TO BE DONE
1) List the three problems that the passage on deep LSTM models names.
2) Reproduce the passage on deep LSTM models from "(2) Regularization difficulty: Large" up to and including "in these scenarios.".

SELECTED PASSAGE
______

However, going deeper with LSTM can lead to three common problems that may impact its practicability and ease of usage:
(1) Excessive computation cost: Deployment of a large LSTM model consumes substantial storage, memory bandwidth, and computational resources. Such demands may be too excessive for edge devices, such as mobile phones, smart watches, and Internet-of-Things (IoT) sensors.
(2) Regularization difficulty: Large LSTMs that can easily contain millions of parameters are prone to overfitting but hard to regularize. Employing standard regularization methods that are used for feedforward neural networks (NNs), such as dropout, in an LSTM cell is challenging.
(3) Increased latency: The increasingly stringent runtime latency constraints in real-time applications make large LSTMs, which incur high latency, inapplicable in these scenarios.
At least these problems pose a significant design challenge in obtaining compact, fast, and accurate LSTMs.
According to various embodiments, a hidden-layer long short-term memory (H-LSTM) system is disclosed. The system includes a memory cell and a plurality of deep neural network (DNN) control gates enhanced with hidden layers configured to perform a linear transformation followed by an activation function.
According to various embodiments, a method for generating an optimal hidden-layer long short-term memory (H-LSTM) architecture is disclosed. The H-LSTM architecture includes a memory cell and a plurality of deep neural network (DNN) control gates enhanced with hidden layers. The method includes providing an initial seed H-LSTM architecture, training the initial seed H-LSTM architecture by growing one or more connections based on gradient information and iteratively pruning one or more connections based on magnitude information, and terminating the iterative pruning when training cannot achieve a predefined accuracy threshold.

______

MATERIAL
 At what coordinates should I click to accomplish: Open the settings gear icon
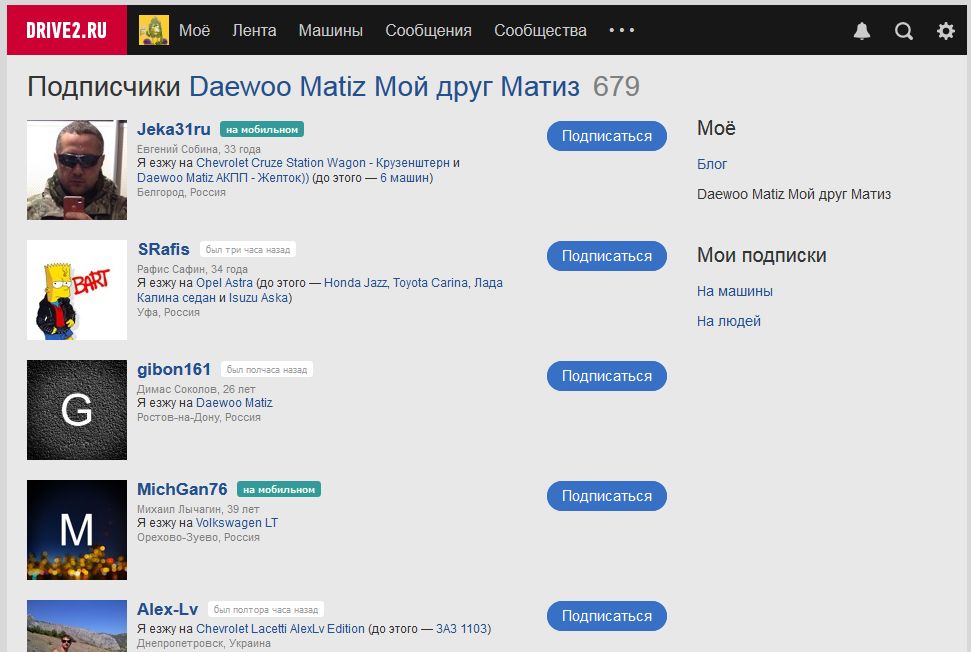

______

SOLUTIONS PER TASK
1)
Excessive computation cost
Regularization difficulty
Increased latency

2)
(2) Regularization difficulty: Large LSTMs that can easily contain millions of parameters are prone to overfitting but hard to regularize. Employing standard regularization methods that are used for feedforward neural networks (NNs), such as dropout, in an LSTM cell is challenging.
(3) Increased latency: The increasingly stringent runtime latency constraints in real-time applications make large LSTMs, which incur high latency, inapplicable in these scenarios.